Emulator for iOS applications

touchHLE is a free and open-source emulator for iOS applications, originally developed by an anonymous programmer going by the pseudonym hikari_no_yume. It is written in Rust to work specifically with games developed for older iOS versions, and as of version 0.2.3 it supports hundreds of games.

touchHLE was first released in February 2023 where it was able to run Super Monkey Ball, a launch title for the App Store in 2008 which was at the time considered "long lost" due to it being incompatible with newer iOS versions. Support for other games, such as the Lite version of Super Monkey Ball, Crash Bandicoot Nitro Kart 3D and Touch & Go was added in later builds, and the emulator was ported to Android after a pull request was issued to add support for it, allowing Android devices to run legacy iOS games.

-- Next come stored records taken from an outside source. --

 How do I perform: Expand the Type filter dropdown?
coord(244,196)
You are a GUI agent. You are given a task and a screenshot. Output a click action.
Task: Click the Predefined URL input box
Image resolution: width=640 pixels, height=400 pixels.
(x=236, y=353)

The emulator makes use of high-level emulation where touchHLE itself takes the place of iOS and provides its own implementations of operating system frameworks, thus avoiding any dependency on copyrighted Apple firmware and libraries; the only code executed by the emulated CPU is the app binary and open-source libraries from Apple. hikari_no_yume also stated that they do not plan on supporting newer versions of iOS both on a technical and philosophical standpoint, citing the complexity of implementing 64-bit iOS apps and system libraries and changing trends in the mobile app ecosystem where the emergence of free-to-play games brought about concerns regarding the perceived decline in quality of mobile games.